On 19 December 2007 President Bush signed into law the US Energy Independence and Security Act of 2007.
For those of us that follow such matters, the new legislation contains significant improvements to the US’s current energy policy by requiring the first major increase in vehicle fuel efficiency standards in more than three decades, the greater use of bio-fuels, such as ethanol, the construction of more energy-efficient homes and the manufacture of more energy-efficient appliances.
But did the legislation go far enough in terms of reducing the country’s dependence on oil, fighting global climate change and expanding the production of renewable fuels?
Acknowledging that legislation in this area is particularly complicated, with various interest groups vying for desired outcomes, credit should be given to the legislators for enacting the law prior to the year-end’s Congressional recess.
However, it is difficult not to think that somehow we may have missed another opportunity to make the US’s energy policy more forward-looking and less dependent on fossil fuels.
What does the new legislation mandate?
The new law requires cars and light trucks sold in the US to average 35 miles per gallon, measured across each automaker’s fleet, by the year 2020. This is the first mandated improvement in fuel efficiency since 1975.
The law also requires refiners to replace 36 billion gallons of gasoline with biofuels by the year 2022. The legislation limits the amount of biofuels that can come from corn-based ethanol to no more than 15 billion gallons, out of concern for food prices.
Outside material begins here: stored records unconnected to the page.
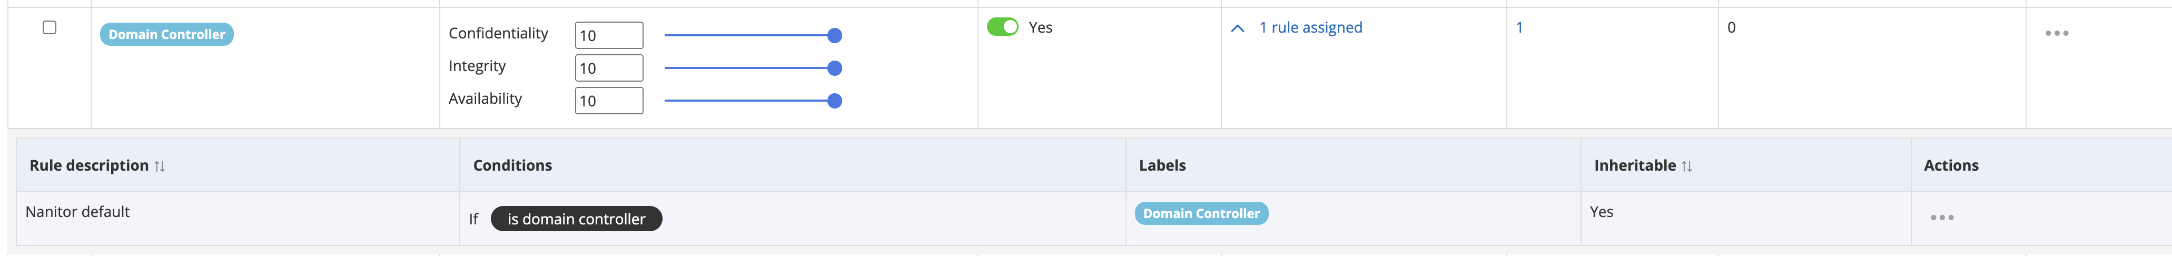This screenshot has width=2172, height=256.
Task: Click the Availability slider handle
Action: (x=834, y=101)
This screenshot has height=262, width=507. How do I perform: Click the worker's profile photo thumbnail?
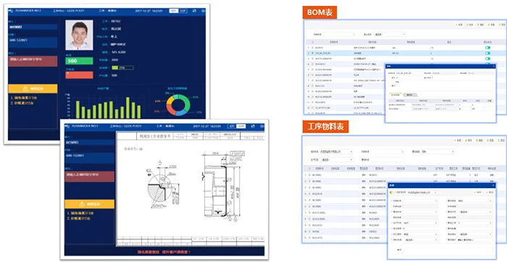pyautogui.click(x=79, y=35)
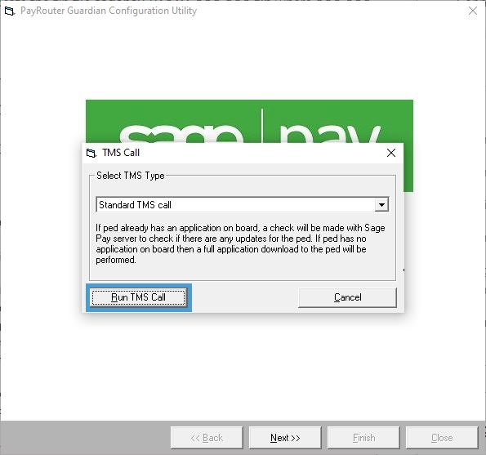Click the << Back wizard button
Image resolution: width=486 pixels, height=455 pixels.
207,438
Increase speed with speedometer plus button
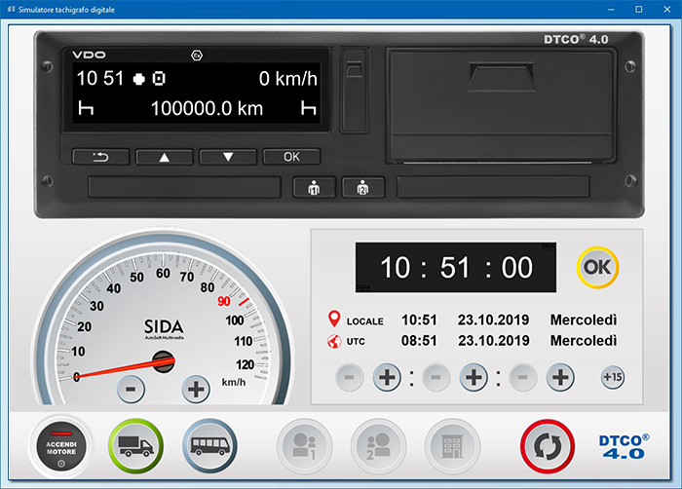Viewport: 682px width, 489px height. click(x=196, y=389)
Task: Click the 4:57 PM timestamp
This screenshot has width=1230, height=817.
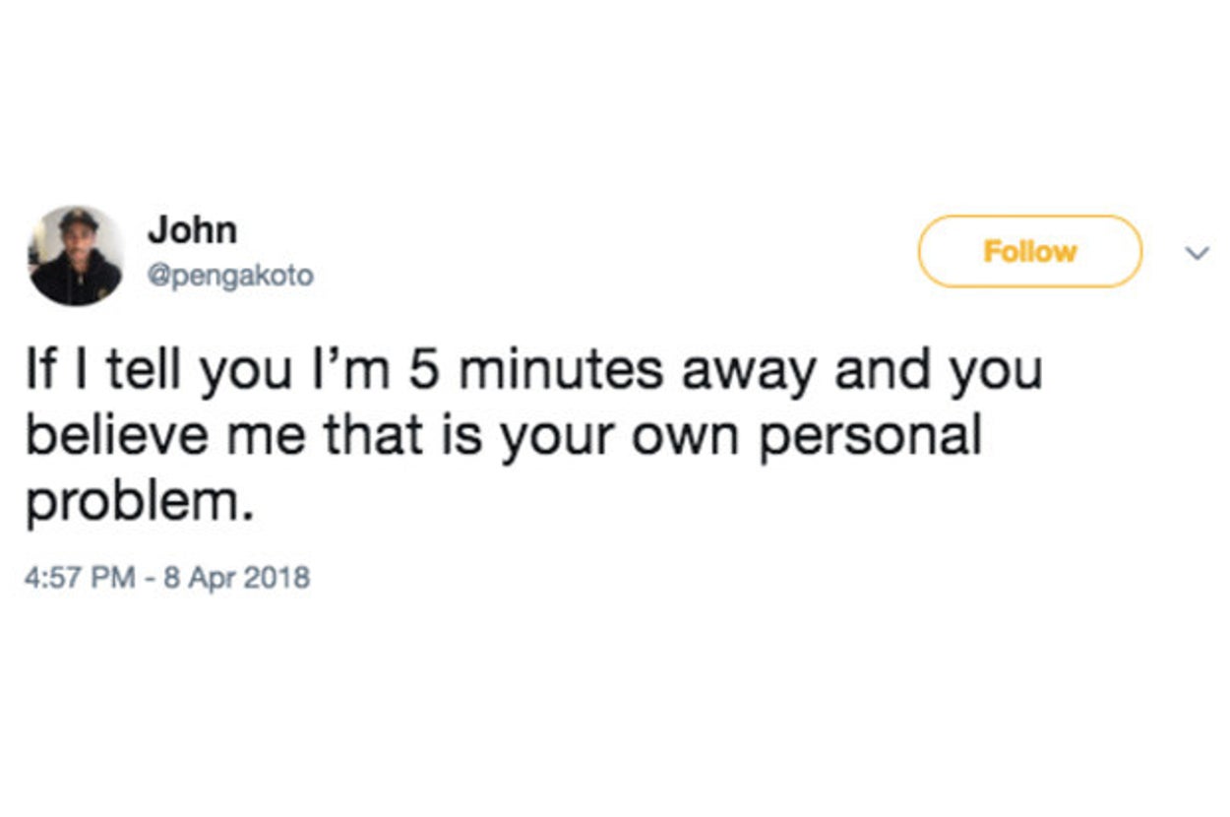Action: (81, 576)
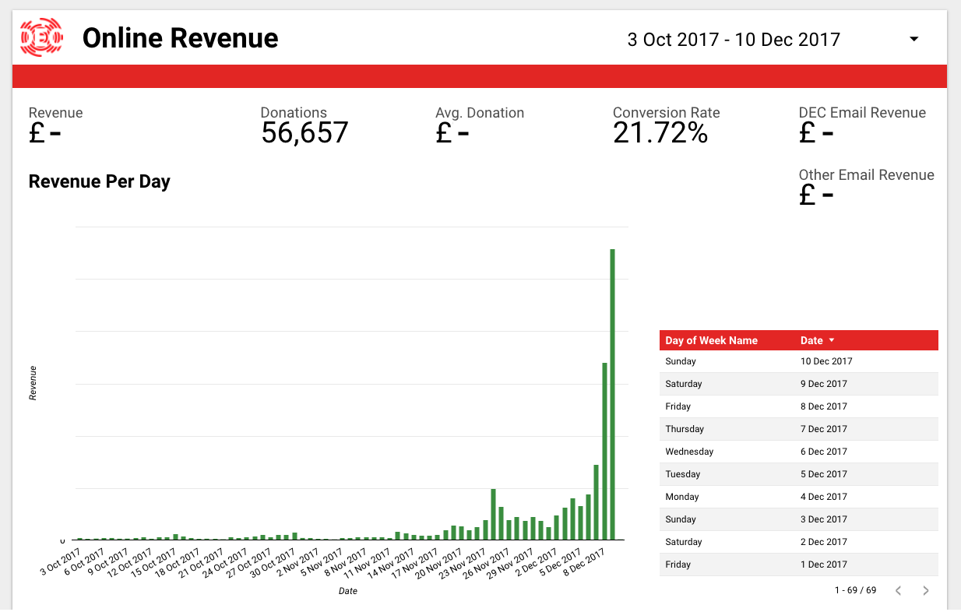
Task: Click the Online Revenue title text
Action: pos(180,38)
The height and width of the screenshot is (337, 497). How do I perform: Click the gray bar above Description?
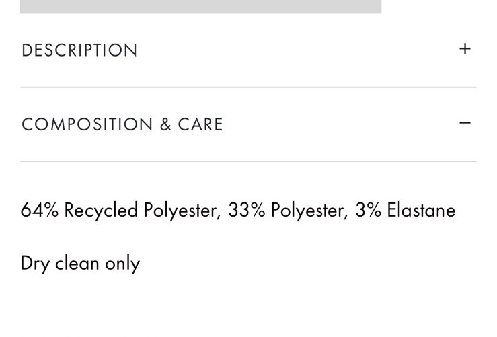[x=200, y=7]
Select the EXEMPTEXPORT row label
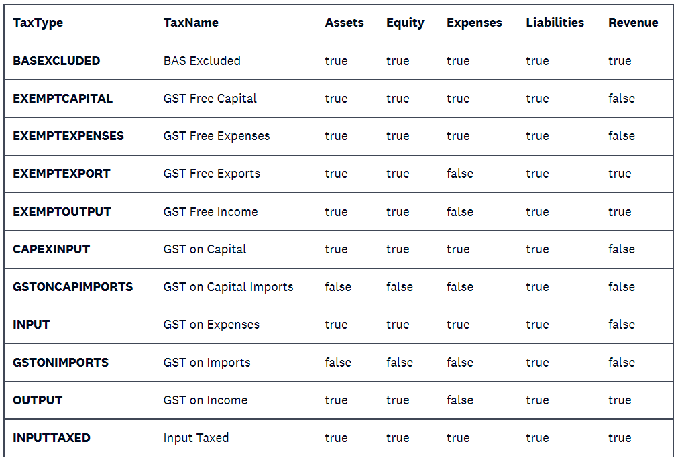This screenshot has height=462, width=678. point(62,174)
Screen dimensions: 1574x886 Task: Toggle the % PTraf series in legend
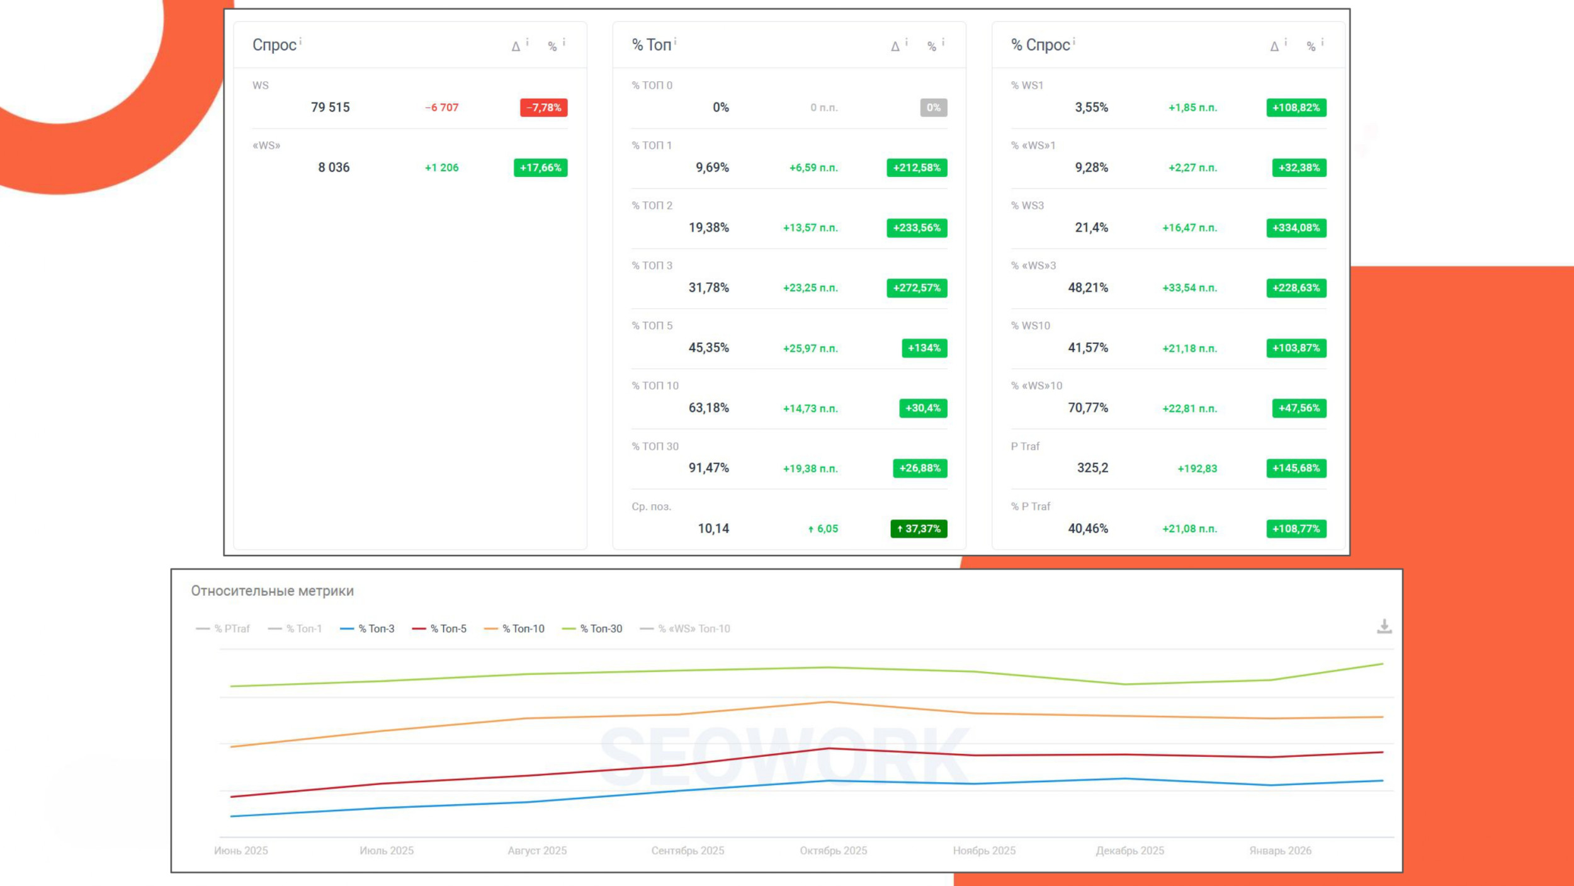pyautogui.click(x=223, y=628)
The balance will come from advanced biofuels, including ethanol made from switch grass and wood chips.
The new legislation also establishes higher efficiency requirements for refrigerators, freezers and dishwashers and requires a 70 per cent increase in the efficiency of light bulbs. In addition, the new law sets higher energy efficiency standards for the construction of new commercial properties and requires greater energy efficiency in federal office buildings.
The legislation has established the Office of High-Performance Green Buildings in the US General Services Administration to promote green building technology in federal buildings.
What the law does not contain is a national renewable portfolio standard (RPS) for electricity generation and it does not provide for the extension of the existing production tax credit or the investment tax credit to encourage investment in renewable energy projects.
The new legislation also does not impose new taxes on the fossil fuel industry – the revenues from which were initially earmarked to be used to support the production of new sources of renewable energy.
What does the new legislation mean for the US renewable energy industry?
The year 2007 began with renewed optimism for significant policy developments that would enhance the growth of the industry in the country.
Many industrialised nations have already targeted renewable energy sources to generate upwards of 20 per cent of electrical power during the next several years, so the proposal to establish a national RPS of 15 per cent by 2020 was not considered to be overly ambitious.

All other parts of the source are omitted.